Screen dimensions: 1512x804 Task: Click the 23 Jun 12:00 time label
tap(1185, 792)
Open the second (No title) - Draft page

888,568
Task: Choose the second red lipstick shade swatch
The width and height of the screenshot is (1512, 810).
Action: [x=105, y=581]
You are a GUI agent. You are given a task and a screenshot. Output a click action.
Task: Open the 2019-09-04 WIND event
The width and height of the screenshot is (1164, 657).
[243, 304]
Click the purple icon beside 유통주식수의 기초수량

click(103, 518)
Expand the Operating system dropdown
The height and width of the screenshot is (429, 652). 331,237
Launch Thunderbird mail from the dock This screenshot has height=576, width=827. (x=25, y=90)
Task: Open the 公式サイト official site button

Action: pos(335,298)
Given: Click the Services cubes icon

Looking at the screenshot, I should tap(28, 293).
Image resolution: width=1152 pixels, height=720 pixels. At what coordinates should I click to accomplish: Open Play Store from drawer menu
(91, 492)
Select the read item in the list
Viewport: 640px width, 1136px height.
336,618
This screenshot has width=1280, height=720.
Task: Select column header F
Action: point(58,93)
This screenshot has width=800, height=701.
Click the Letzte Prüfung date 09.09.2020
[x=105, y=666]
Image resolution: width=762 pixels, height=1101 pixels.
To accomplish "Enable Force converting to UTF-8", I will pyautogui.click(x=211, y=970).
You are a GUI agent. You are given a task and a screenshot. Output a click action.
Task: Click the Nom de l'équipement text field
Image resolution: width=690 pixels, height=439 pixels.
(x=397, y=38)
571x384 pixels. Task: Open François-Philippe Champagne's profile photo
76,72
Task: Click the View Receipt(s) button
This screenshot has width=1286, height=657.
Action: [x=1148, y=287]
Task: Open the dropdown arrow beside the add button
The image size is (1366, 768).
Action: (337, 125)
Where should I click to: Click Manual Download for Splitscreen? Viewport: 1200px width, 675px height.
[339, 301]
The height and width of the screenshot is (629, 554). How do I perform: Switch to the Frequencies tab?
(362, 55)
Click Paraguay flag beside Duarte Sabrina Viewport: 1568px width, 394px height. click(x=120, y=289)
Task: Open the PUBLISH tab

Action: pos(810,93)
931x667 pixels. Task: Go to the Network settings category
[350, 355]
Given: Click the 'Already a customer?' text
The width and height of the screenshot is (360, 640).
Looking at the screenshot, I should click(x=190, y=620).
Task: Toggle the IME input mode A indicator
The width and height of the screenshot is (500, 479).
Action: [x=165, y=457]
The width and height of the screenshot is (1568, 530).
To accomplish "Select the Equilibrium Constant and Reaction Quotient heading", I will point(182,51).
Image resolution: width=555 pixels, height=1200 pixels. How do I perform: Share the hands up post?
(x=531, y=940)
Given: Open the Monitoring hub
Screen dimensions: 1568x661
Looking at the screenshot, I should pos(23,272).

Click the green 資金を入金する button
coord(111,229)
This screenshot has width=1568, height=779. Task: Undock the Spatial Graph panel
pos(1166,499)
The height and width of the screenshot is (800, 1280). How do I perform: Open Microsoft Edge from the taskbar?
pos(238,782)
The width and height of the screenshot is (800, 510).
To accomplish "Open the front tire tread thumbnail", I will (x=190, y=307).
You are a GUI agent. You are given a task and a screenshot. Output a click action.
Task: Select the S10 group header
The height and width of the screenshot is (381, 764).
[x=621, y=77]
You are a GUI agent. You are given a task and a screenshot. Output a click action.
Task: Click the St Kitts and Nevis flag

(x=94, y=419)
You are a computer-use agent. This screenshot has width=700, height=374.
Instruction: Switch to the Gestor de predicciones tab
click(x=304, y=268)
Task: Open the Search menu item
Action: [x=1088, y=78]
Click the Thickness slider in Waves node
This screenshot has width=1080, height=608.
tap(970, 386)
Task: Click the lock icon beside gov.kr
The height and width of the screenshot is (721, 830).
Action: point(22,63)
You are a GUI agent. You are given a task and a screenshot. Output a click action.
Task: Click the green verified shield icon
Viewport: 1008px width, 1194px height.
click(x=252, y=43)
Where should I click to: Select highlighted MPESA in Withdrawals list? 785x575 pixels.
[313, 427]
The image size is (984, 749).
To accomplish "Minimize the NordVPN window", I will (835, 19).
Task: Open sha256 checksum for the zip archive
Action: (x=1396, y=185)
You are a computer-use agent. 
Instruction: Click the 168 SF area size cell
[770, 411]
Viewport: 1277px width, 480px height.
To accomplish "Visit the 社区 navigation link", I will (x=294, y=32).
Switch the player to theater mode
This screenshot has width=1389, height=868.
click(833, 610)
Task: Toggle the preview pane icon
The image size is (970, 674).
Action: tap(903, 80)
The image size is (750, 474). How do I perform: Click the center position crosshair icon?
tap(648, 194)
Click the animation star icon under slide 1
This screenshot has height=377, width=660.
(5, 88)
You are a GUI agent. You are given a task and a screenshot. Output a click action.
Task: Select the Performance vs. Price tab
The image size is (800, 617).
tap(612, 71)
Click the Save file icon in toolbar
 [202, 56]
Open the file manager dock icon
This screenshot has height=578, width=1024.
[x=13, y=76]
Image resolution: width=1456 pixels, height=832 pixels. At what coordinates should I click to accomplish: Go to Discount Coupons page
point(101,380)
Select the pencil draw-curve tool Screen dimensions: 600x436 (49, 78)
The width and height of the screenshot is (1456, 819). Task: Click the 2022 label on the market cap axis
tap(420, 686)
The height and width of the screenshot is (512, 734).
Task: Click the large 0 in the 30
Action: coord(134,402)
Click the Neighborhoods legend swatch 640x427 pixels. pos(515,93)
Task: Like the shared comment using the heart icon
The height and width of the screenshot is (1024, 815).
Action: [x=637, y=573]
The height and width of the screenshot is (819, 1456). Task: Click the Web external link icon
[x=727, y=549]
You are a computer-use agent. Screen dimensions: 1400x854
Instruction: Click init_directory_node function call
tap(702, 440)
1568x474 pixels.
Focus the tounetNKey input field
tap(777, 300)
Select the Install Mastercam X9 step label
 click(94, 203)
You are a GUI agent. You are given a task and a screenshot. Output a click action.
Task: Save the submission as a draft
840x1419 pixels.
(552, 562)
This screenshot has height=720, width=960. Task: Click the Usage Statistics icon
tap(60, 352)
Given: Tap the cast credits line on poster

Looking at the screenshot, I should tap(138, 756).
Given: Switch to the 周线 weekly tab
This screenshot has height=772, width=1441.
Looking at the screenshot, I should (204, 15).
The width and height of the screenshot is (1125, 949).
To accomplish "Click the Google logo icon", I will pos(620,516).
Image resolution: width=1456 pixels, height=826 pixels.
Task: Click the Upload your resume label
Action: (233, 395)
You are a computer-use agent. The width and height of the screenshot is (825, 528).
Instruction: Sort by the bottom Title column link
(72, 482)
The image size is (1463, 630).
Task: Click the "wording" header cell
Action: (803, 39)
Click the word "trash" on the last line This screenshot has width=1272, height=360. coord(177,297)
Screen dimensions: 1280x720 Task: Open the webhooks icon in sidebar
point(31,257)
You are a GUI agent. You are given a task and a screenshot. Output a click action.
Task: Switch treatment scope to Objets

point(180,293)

+---+

TASK DETAILS: Nothing in the entries should be skipped. Output them all exactly.

THE ANSWER:
Screen dimensions: 1512x804 Task: Click the 23 Jun 12:00 time label
tap(1185, 792)
Open the second (No title) - Draft page

888,568
Task: Choose the second red lipstick shade swatch
The width and height of the screenshot is (1512, 810).
Action: [x=105, y=581]
You are a GUI agent. You are given a task and a screenshot. Output a click action.
Task: Open the 2019-09-04 WIND event
The width and height of the screenshot is (1164, 657).
[243, 304]
Click the purple icon beside 유통주식수의 기초수량

click(103, 518)
Expand the Operating system dropdown
The height and width of the screenshot is (429, 652). 331,237
Launch Thunderbird mail from the dock This screenshot has height=576, width=827. (x=25, y=90)
Task: Open the 公式サイト official site button

Action: pos(335,298)
Given: Click the Services cubes icon

Looking at the screenshot, I should tap(28, 293).
Image resolution: width=1152 pixels, height=720 pixels. At what coordinates should I click to accomplish: Open Play Store from drawer menu
(91, 492)
Select the read item in the list
Viewport: 640px width, 1136px height.
336,618
This screenshot has width=1280, height=720.
Task: Select column header F
Action: point(58,93)
This screenshot has width=800, height=701.
Click the Letzte Prüfung date 09.09.2020
[x=105, y=666]
Image resolution: width=762 pixels, height=1101 pixels.
To accomplish "Enable Force converting to UTF-8", I will pyautogui.click(x=211, y=970).
You are a GUI agent. You are given a task and a screenshot. Output a click action.
Task: Click the Nom de l'équipement text field
Image resolution: width=690 pixels, height=439 pixels.
(x=397, y=38)
571x384 pixels. Task: Open François-Philippe Champagne's profile photo
76,72
Task: Click the View Receipt(s) button
This screenshot has width=1286, height=657.
Action: [x=1148, y=287]
Task: Open the dropdown arrow beside the add button
The image size is (1366, 768).
Action: (337, 125)
Where should I click to: Click Manual Download for Splitscreen? Viewport: 1200px width, 675px height.
[339, 301]
The height and width of the screenshot is (629, 554). How do I perform: Switch to the Frequencies tab?
(362, 55)
Click Paraguay flag beside Duarte Sabrina Viewport: 1568px width, 394px height. click(x=120, y=289)
Task: Open the PUBLISH tab

Action: pos(810,93)
931x667 pixels. Task: Go to the Network settings category
[350, 355]
Given: Click the 'Already a customer?' text
The width and height of the screenshot is (360, 640).
Looking at the screenshot, I should click(x=190, y=620).
Task: Toggle the IME input mode A indicator
The width and height of the screenshot is (500, 479).
Action: [x=165, y=457]
The width and height of the screenshot is (1568, 530).
To accomplish "Select the Equilibrium Constant and Reaction Quotient heading", I will point(182,51).
Image resolution: width=555 pixels, height=1200 pixels. How do I perform: Share the hands up post?
(x=531, y=940)
Given: Open the Monitoring hub
Screen dimensions: 1568x661
Looking at the screenshot, I should pos(23,272).

Click the green 資金を入金する button
coord(111,229)
This screenshot has width=1568, height=779. Task: Undock the Spatial Graph panel
pos(1166,499)
The height and width of the screenshot is (800, 1280). How do I perform: Open Microsoft Edge from the taskbar?
pos(238,782)
The width and height of the screenshot is (800, 510).
To accomplish "Open the front tire tread thumbnail", I will (x=190, y=307).
You are a GUI agent. You are given a task and a screenshot. Output a click action.
Task: Select the S10 group header
The height and width of the screenshot is (381, 764).
[x=621, y=77]
You are a GUI agent. You are given a task and a screenshot. Output a click action.
Task: Click the St Kitts and Nevis flag

(x=94, y=419)
You are a computer-use agent. This screenshot has width=700, height=374.
Instruction: Switch to the Gestor de predicciones tab
click(x=304, y=268)
Task: Open the Search menu item
Action: [x=1088, y=78]
Click the Thickness slider in Waves node
This screenshot has width=1080, height=608.
tap(970, 386)
Task: Click the lock icon beside gov.kr
The height and width of the screenshot is (721, 830).
Action: point(22,63)
You are a GUI agent. You are given a task and a screenshot. Output a click action.
Task: Click the green verified shield icon
Viewport: 1008px width, 1194px height.
click(x=252, y=43)
Where should I click to: Select highlighted MPESA in Withdrawals list? 785x575 pixels.
[313, 427]
The image size is (984, 749).
To accomplish "Minimize the NordVPN window", I will (835, 19).
Task: Open sha256 checksum for the zip archive
Action: (x=1396, y=185)
You are a computer-use agent. 
Instruction: Click the 168 SF area size cell
[770, 411]
Viewport: 1277px width, 480px height.
To accomplish "Visit the 社区 navigation link", I will (x=294, y=32).
Switch the player to theater mode
This screenshot has width=1389, height=868.
click(833, 610)
Task: Toggle the preview pane icon
The image size is (970, 674).
Action: tap(903, 80)
The image size is (750, 474). How do I perform: Click the center position crosshair icon?
tap(648, 194)
Click the animation star icon under slide 1
This screenshot has height=377, width=660.
(5, 88)
You are a GUI agent. You are given a task and a screenshot. Output a click action.
Task: Select the Performance vs. Price tab
The image size is (800, 617).
tap(612, 71)
Click the Save file icon in toolbar
 [202, 56]
Open the file manager dock icon
This screenshot has height=578, width=1024.
[x=13, y=76]
Image resolution: width=1456 pixels, height=832 pixels. At what coordinates should I click to accomplish: Go to Discount Coupons page
point(101,380)
Select the pencil draw-curve tool Screen dimensions: 600x436 (49, 78)
The width and height of the screenshot is (1456, 819). Task: Click the 2022 label on the market cap axis
tap(420, 686)
The height and width of the screenshot is (512, 734).
Task: Click the large 0 in the 30
Action: coord(134,402)
Click the Neighborhoods legend swatch 640x427 pixels. pos(515,93)
Task: Like the shared comment using the heart icon
The height and width of the screenshot is (1024, 815).
Action: [x=637, y=573]
The height and width of the screenshot is (819, 1456). Task: Click the Web external link icon
[x=727, y=549]
You are a computer-use agent. Screen dimensions: 1400x854
Instruction: Click init_directory_node function call
tap(702, 440)
1568x474 pixels.
Focus the tounetNKey input field
tap(777, 300)
Select the Install Mastercam X9 step label
 click(94, 203)
You are a GUI agent. You are given a task and a screenshot. Output a click action.
Task: Save the submission as a draft
840x1419 pixels.
(552, 562)
This screenshot has height=720, width=960. Task: Click the Usage Statistics icon
tap(60, 352)
Given: Tap the cast credits line on poster

Looking at the screenshot, I should tap(138, 756).
Given: Switch to the 周线 weekly tab
This screenshot has height=772, width=1441.
Looking at the screenshot, I should (204, 15).
The width and height of the screenshot is (1125, 949).
To accomplish "Click the Google logo icon", I will pos(620,516).
Image resolution: width=1456 pixels, height=826 pixels.
Task: Click the Upload your resume label
Action: (233, 395)
You are a computer-use agent. The width and height of the screenshot is (825, 528).
Instruction: Sort by the bottom Title column link
(72, 482)
The image size is (1463, 630).
Task: Click the "wording" header cell
Action: (803, 39)
Click the word "trash" on the last line This screenshot has width=1272, height=360. coord(177,297)
Screen dimensions: 1280x720 Task: Open the webhooks icon in sidebar
point(31,257)
You are a GUI agent. You are given a task and a screenshot. Output a click action.
Task: Switch treatment scope to Objets

point(180,293)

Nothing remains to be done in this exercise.